The first four trumpets proclaimed the march of armies that rushed to the destruction of the western Roman [172] Empire; the fifth trumpet announced the mighty Mahometan movement that so nearly subverted that portion of the Roman Empire which yet survived in the East.
The sixth then, in all probability, would herald another tide of invasion which poured upon that doomed and decaying relic of former greatness. With this probability to direct us we may proceed to examine the passage which describes its work.
And the sixth angel sounded, and I heard a voice from the four horns of the golden altar which is before God, saying to the sixth angel which had the trumpet, Loose the four angels which are bound in the great river Euphrates.
And the four angels were loosed, which were prepared for an hour, and a day, and a month, and a year, for to slay the third part of men. And the number of the army of the horsemen were two hundred thousand thousand: and I heard the number of them.

And thus I saw the horses in the vision, and them that sat on them, having breastplates of fire, and of jacinth, and brimstone: and the heads of the horses were as the heads of lions; and out of their months issued fire and smoke and brimstone.
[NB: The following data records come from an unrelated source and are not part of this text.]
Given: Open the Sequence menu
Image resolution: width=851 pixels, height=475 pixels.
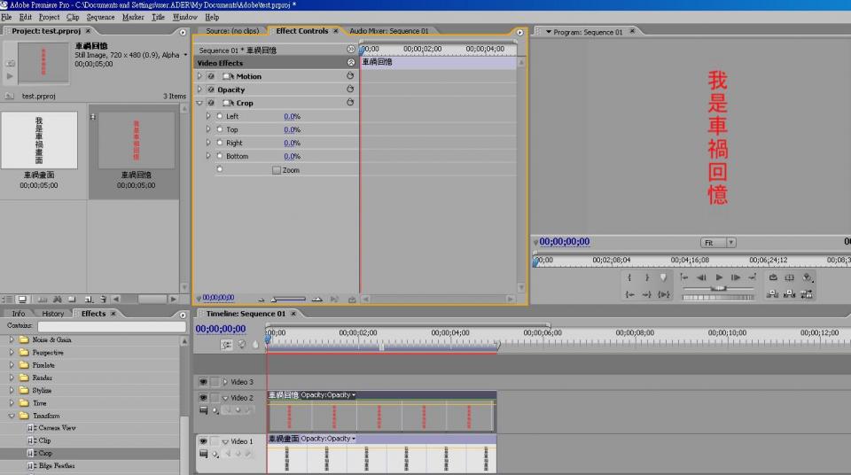Looking at the screenshot, I should [x=100, y=17].
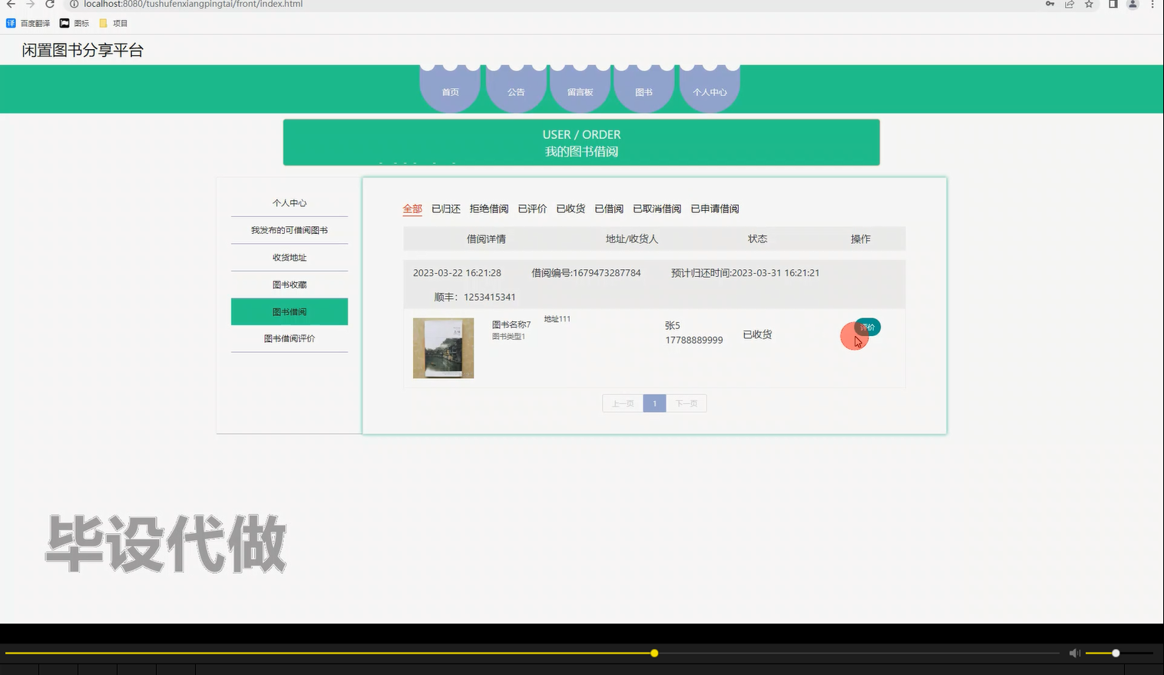
Task: Open the 留言板 navigation item
Action: (x=580, y=91)
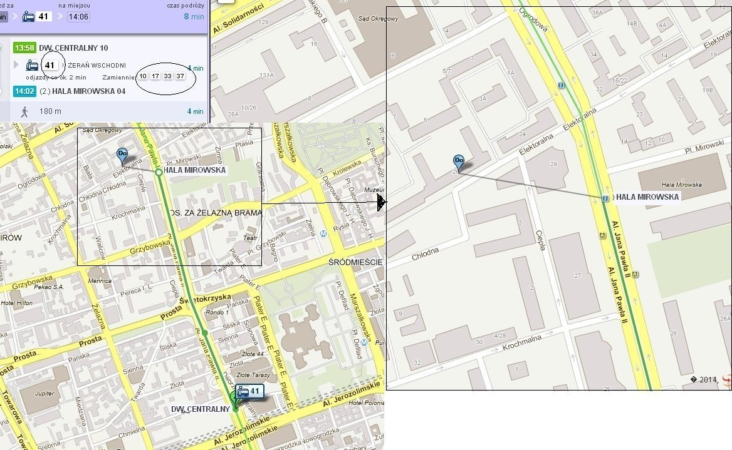
Task: Open DW. CENTRALNY 10 stop entry
Action: click(73, 48)
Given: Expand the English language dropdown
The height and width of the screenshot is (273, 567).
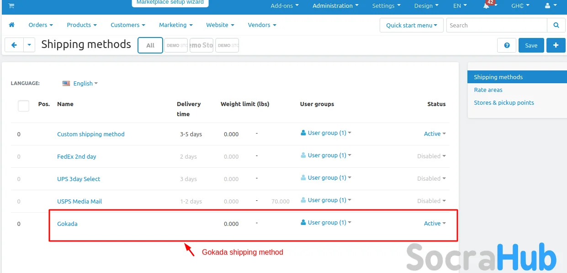Looking at the screenshot, I should [80, 83].
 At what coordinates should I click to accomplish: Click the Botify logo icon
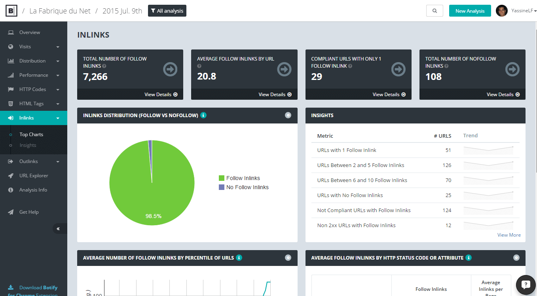[11, 11]
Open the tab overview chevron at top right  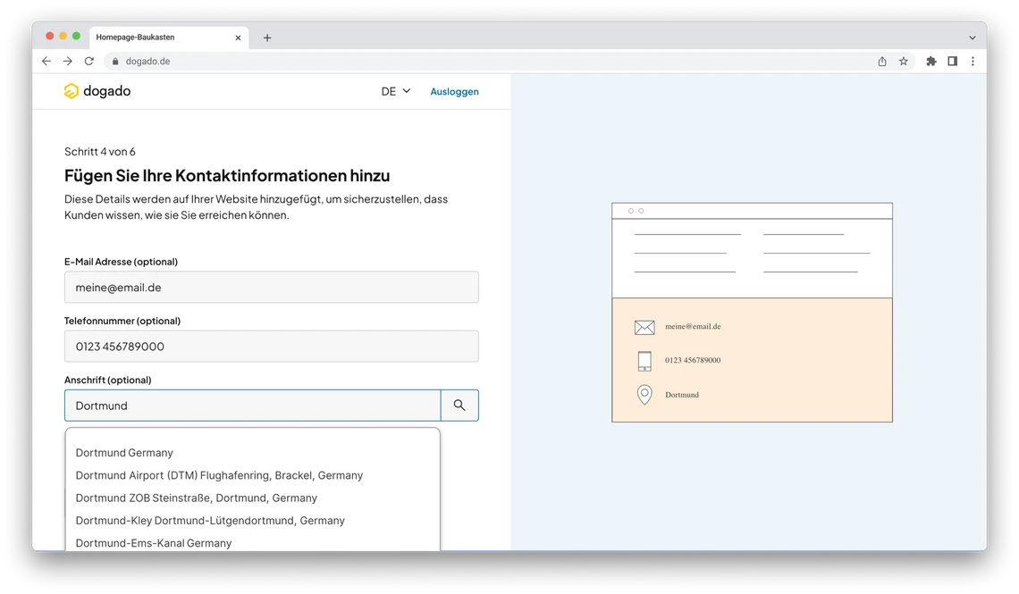click(972, 37)
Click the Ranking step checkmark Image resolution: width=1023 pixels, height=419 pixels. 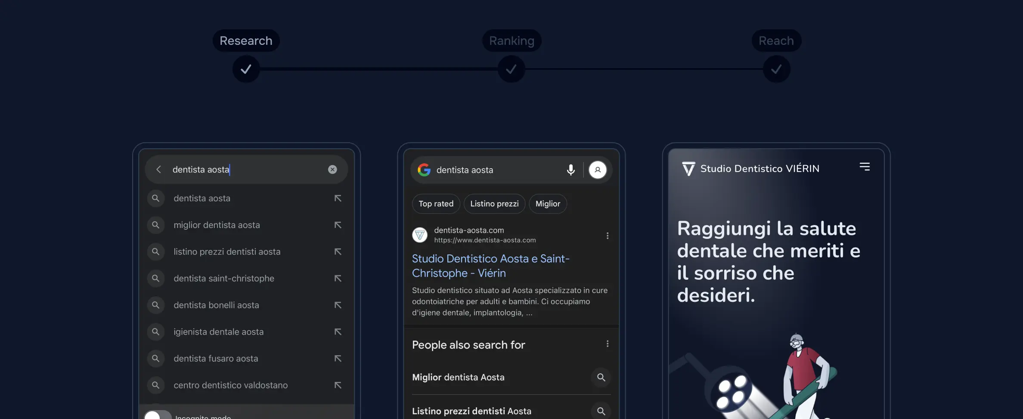coord(511,69)
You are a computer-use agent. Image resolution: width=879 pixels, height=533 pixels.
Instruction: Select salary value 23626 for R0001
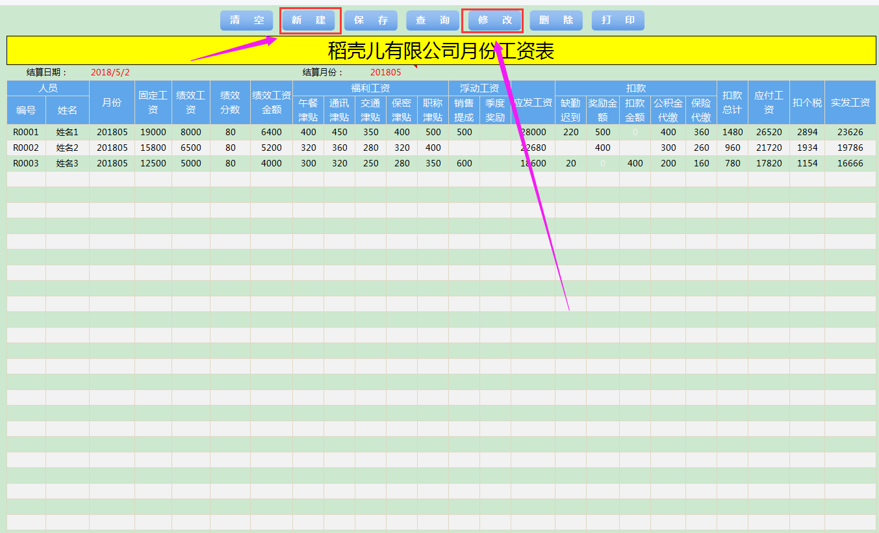pyautogui.click(x=852, y=131)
By these three was the third part of men killed, by the fire, and by the smoke, and by the brimstone, which issued out of their mouths. For their power is in their mouth, and in their tails: for their tails were like unto serpents, and had heads, and with them they do hurt.

And the rest of the men which were not killed by these plagues yet repented not of the works of their hands, that they should not worship devils, and idols of gold, and silver, and brass, and stone, and of wood; which neither can see, nor hear; nor walk; neither repented they of their murders, nor of their sorceries, nor of their fornication, nor of their thefts. 9:13-21.
The student who wishes the meaning of this [173] passage should carefully seek:
 1. The place;
2. the time;
 3. the agency employed; and,
4. the work accomplished, as indicated by the symbolism employed under the sixth trumpet.
Concerning the time it will be sufficient to remark, at present, that whatever historical events are signified must be located after the Saracen movement predicted by the fifth trumpet had expended its force, or after A. D. 782.
Concerning the place from whence the movement should proceed there can be no discussion, as it is pointed out without the obscurity of a figure. When the sixth angel sounded, the apostle heard a voice from the golden altar before God, commanding the sixth angel to loose the four angels, which were bound by the river Euphrates.
The common version of the Scripture reads, “bound in the Euphrates,” but the Greek preposition is not en but epi, which means at, upon, or by. The four angels were not bound in, but at or by the river. They were restrained by it from advancing to do the work assigned to them, until the time appointed by God for them to execute their commission.
The blast of the sixth trumpet is the signal that that time of God had come, and although these angels may be utterly unconscious of the fact, the work that they advance to execute is one that is overruled and directed by the Almighty. [174]
 Though their purposes may be even wicked, yet they are so held in the hands of God as to become “angels” to carry out his will with regard to the inhabitants of the earth. They move at the command that issued “from the four horns of the golden altar which is before God.”
Set at liberty to move by this voice, the four angels were bound to enter upon a work of destruction that was to continue an hour, and a day, and a month, and a year.
The four angels, four messengers to execute the mandates of prophecy, will represent four powers, or one power made up by a combination of four powers, or which develops into four powers, located at and held back by this great river.
This power of the Euphrates, bound for a season, was “prepared” for a work of destruction to continue an hour, a day, a month, and a year. We have already found that, in Revelation, a day is the symbol of a year.
 This period would then be three hundred and sixty-five days, thirty days, one day, and an hour, or three hundred and ninety-six days, and one-twelfth of another day.
This would give a period of three hundred and ninety-six years and one month, or if the year be considered three hundred and sixty-five and one-fourth [175] days long, a period three months longer.{2}
I will now inquire if any power, following in order after the Mahometan or Saracen Empire, also aiding in the destruction of the eastern Roman Empire, may be found that will correspond to this symbolism.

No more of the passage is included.